Exploring the impact of volumetric additive manufacturing of photo-crosslinkable gelatin on mesenchymal stromal cell behavior and differentiation

Abstract

This study investigates photo-crosslinkable gelatin-based hydrogels - thiolated gelatin (GelSH) and gelatin norbornene (GelNB) - for volumetric additive manufacturing (VAM). GelSH was synthesized with degrees of thiol substitution (DS) of 39 %, 54 %, and 63 %, and GelNB with a DS of 60 % (with respect to primary amine content). These were combined into GelNB-GelSH photo-resins at 5, 7.5, and 10 % (w/v) and crosslinked via thiol-ene chemistry.
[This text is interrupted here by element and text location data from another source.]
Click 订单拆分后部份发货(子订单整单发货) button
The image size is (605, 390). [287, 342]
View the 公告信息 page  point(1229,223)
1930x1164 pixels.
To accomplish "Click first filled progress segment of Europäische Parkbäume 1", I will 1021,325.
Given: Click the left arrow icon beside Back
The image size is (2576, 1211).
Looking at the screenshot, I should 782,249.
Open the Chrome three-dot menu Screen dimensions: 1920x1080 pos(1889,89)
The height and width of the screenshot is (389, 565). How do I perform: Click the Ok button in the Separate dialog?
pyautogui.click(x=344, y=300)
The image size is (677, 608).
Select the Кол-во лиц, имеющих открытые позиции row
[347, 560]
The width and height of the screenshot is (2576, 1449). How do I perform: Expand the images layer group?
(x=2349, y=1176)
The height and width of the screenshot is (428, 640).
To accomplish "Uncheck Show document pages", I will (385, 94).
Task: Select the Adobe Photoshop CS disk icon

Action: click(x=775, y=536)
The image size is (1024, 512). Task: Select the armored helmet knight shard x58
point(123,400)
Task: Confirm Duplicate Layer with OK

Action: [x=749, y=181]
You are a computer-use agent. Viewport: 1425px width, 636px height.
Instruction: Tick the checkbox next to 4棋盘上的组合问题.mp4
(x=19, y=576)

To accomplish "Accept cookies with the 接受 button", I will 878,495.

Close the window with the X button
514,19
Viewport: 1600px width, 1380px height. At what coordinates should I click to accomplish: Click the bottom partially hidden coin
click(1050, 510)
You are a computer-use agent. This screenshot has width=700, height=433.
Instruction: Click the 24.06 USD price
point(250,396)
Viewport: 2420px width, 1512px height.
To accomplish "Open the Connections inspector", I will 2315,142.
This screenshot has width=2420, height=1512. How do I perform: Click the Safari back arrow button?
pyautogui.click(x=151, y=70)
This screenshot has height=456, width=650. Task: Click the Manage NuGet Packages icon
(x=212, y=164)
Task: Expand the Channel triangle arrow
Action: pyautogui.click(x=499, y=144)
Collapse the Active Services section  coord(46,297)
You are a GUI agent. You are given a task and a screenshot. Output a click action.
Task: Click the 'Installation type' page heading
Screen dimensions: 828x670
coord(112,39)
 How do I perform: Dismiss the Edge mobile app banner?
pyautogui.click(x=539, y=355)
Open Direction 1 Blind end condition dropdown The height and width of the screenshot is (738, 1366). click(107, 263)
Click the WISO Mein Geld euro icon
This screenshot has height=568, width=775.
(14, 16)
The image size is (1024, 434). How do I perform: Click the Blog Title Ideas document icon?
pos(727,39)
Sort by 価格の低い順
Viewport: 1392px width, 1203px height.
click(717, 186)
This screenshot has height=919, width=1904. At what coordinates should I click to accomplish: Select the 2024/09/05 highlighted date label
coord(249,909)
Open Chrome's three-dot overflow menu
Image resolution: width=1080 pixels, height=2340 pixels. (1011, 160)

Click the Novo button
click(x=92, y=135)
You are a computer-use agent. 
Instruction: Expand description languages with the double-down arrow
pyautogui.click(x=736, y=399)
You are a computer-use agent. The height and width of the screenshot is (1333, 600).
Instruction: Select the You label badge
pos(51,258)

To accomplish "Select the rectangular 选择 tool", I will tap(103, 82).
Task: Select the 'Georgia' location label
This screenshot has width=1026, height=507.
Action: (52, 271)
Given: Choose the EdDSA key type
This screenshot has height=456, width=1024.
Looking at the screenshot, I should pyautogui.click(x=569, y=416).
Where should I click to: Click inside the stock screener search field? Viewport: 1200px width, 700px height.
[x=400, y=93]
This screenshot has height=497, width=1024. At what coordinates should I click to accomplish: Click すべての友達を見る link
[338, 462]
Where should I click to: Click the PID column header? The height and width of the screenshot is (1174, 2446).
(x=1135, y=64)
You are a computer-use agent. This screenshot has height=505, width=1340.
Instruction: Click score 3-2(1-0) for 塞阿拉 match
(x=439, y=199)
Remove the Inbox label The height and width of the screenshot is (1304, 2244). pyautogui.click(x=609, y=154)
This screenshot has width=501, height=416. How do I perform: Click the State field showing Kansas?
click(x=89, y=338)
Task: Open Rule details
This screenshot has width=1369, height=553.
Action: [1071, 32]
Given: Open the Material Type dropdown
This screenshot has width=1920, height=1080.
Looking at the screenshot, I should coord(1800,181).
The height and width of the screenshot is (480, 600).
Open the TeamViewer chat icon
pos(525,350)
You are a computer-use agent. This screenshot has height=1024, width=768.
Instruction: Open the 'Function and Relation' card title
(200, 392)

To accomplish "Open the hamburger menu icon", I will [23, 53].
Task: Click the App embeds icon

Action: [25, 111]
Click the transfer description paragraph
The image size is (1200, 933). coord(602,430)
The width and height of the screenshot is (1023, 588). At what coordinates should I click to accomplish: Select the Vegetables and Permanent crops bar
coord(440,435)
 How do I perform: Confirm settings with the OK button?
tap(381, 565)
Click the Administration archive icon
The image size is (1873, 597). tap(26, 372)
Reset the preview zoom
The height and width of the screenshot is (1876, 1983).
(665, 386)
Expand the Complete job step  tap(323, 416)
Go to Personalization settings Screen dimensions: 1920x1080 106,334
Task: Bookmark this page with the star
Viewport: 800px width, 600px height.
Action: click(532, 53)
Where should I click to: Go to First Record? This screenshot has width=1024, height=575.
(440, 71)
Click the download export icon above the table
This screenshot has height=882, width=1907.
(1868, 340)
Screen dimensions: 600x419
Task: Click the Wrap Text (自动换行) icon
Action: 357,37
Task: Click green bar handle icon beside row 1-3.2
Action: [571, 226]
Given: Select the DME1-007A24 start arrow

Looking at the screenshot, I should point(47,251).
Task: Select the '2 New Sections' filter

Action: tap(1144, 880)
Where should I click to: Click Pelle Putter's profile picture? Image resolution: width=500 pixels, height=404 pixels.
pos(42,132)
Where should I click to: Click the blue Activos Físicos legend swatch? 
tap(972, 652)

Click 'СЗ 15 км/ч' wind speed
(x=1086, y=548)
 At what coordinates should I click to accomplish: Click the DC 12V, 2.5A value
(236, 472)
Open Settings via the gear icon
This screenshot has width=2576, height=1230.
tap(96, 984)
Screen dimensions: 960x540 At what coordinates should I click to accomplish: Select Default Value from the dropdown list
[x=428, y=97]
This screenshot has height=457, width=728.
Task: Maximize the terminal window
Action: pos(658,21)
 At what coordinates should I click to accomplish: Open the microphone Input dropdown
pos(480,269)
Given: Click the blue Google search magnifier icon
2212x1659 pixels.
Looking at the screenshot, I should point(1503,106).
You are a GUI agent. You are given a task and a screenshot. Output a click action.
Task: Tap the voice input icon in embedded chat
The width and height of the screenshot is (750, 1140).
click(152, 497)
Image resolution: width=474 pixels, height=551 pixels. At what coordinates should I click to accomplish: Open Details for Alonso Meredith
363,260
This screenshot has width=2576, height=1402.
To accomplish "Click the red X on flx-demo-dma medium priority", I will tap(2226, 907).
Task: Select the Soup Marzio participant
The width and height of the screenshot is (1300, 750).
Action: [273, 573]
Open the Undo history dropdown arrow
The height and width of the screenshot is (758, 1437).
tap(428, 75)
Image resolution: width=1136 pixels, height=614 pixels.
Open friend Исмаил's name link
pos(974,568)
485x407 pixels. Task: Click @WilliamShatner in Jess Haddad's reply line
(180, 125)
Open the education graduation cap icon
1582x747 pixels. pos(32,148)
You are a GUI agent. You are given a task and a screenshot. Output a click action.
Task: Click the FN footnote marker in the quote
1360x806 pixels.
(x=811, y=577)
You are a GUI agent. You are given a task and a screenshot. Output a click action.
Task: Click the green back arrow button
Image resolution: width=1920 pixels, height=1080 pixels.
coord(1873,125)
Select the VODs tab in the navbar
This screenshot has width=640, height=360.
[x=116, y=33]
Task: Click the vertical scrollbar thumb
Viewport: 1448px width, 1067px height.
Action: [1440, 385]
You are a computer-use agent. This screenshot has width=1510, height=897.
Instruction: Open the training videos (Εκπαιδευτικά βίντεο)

Physico-chemical analysis showed that increasing DS and polymer concentration reduced swelling and increased moduli. VAM enabled the fabrication of high-resolution 3D hydrogel constructs from optimized formulations, demonstrating the ability to encapsulate mesenchymal stromal cells (MSCs) within a mechanically tunable, cell-supportive hydrogel environment. Film-cast hydrogels, also with embedded MSCs, served as comparative controls. VAM-printed constructs exhibited significantly higher alkaline phosphatase activity and calcium deposition, indicating enhanced osteogenesis. In contrast, chondrogenic and adipogenic differentiation were more pronounced in film-cast samples, due to their lower crosslinking density and stiffness. These findings emphasize the importance of matrix mechanics in guiding stem cell differentiation and demonstrate the potential of VAM for producing complex, functional scaffolds for tissue engineering. This work supports further development of tunable gelatin-based bioresins for applications requiring lineage-specific differentiation, including those targeting softer tissue types.